# Is Roasting a Chicken THAT Hard?



## Callisto in NC (Feb 7, 2009)

Okay, I have a recipe that calls for a store bought roasted chicken but the spices on those are horrid.  I don't know what combo they use but it's just awful and kind of adds a grass like taste.  I just want a roasted chicken without a ton of spice added.  Is it that hard?  Can I just rub some oil/butter, add some salt and pepper and cook for an hour?  It's more about the meat because the chicken will be used in a recipe.


----------



## kitchenelf (Feb 7, 2009)

That sounds fine Callisto!  It's not hard but for the cost of a rotisserie chicken it's almost not worth doing yourself.  If the spices are that horrid won't you be removing the skin anyway?  I know some flavor can still get down in there.  

If you want it REALLY tender I do all that you mentioned i.e., butter, salt, pepper, and whatever spices/herbs you want to blend to rub on it.  I usually do a combo of kosher salt, black pepper, dry mustard, paprika (smoked or not), oregano, thyme, garlic powder, onion powder, even some lemon pepper seasoning is good.  Now, you don't have to do ANY of this except for the butter, salt and pepper.

I will roast for about 2 1/2 hours in a tightly foiled pan with a lid on it at about 250 degrees F.  It comes out so moist and tender.  

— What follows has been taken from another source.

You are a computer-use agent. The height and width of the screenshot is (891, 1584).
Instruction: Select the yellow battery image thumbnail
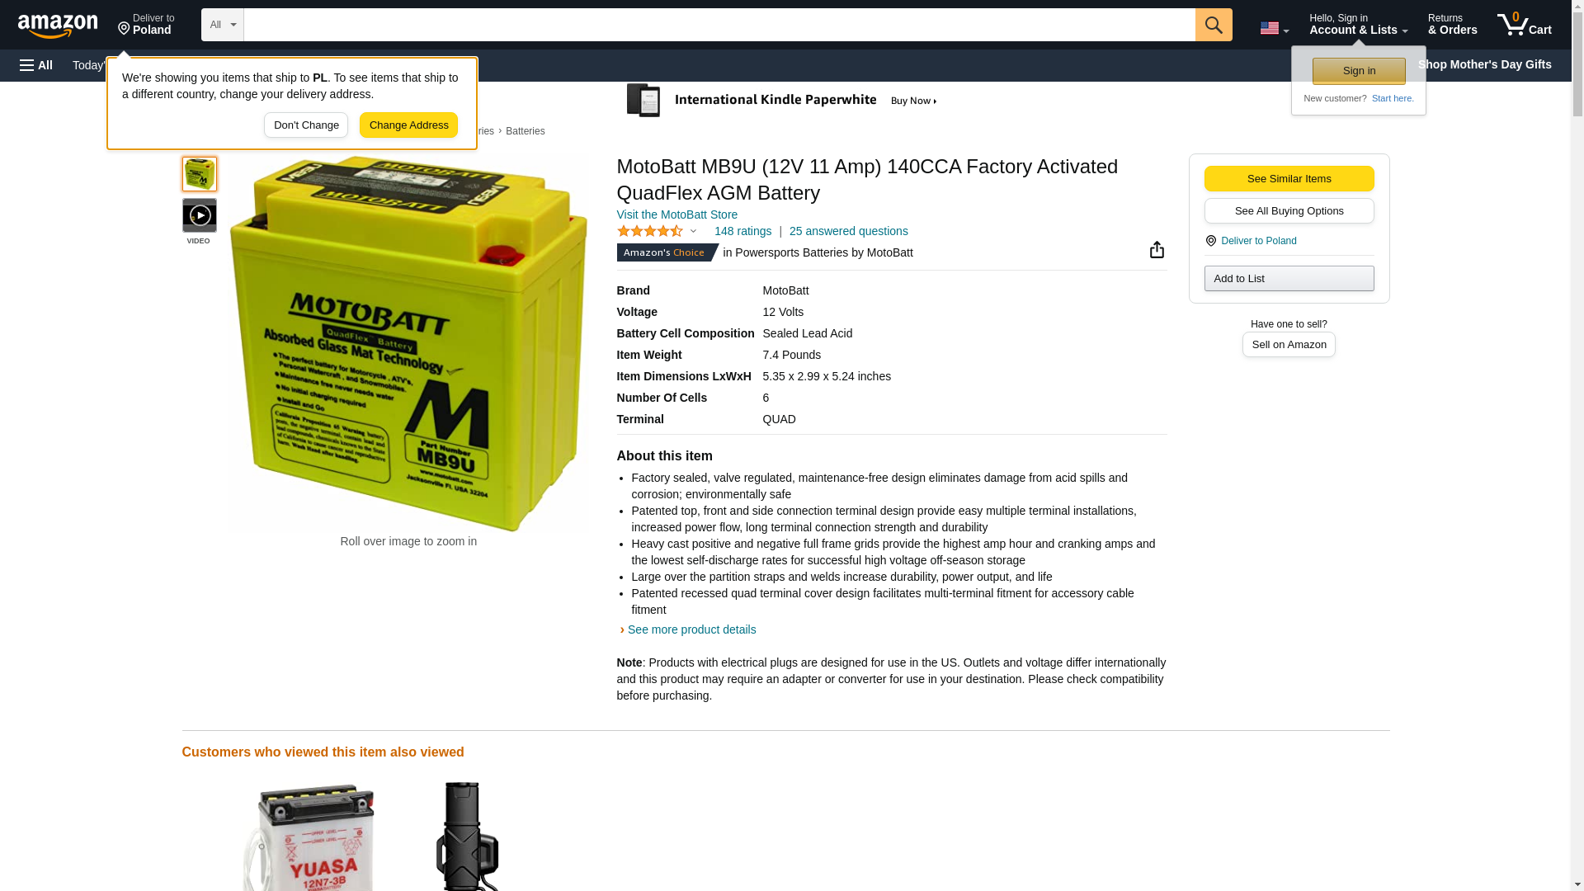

The problem is people tend to overcook when they roast a chicken.  The way I mentioned sort of prevents that because you are steaming.  You can just roast open making sure the sides of your pan are really low.  Just check at the 45 minute mark for doneness.


----------



## Chef Munky (Feb 7, 2009)

Of course you can.It's your chicken.
Store bought cooked chickens are usually seasoned with a lot of paprika.Maybe a dash of s/p.. Gross..
 You can add any spices you want, rubbing olive oil on it works well.Just make sure it's completely cooked.

Munky.


----------



## Callisto in NC (Feb 7, 2009)

kitchenelf said:


> That sounds fine Callisto!  It's not hard but for the cost of a rotisserie chicken it's almost not worth doing yourself.  If the spices are that horrid won't you be removing the skin anyway?  I know some flavor can still get down in there.


The first time I did this recipe I did use a store bought and it was awful and that was with the skin removed.  The spices were visibly thick and clinging to the chicken so I thought for a savings of a dollar (yeah, I know a dollar) I'd try it myself.  I need chicken, not spiced chicken and that's what our store offers, over spiced chicken.  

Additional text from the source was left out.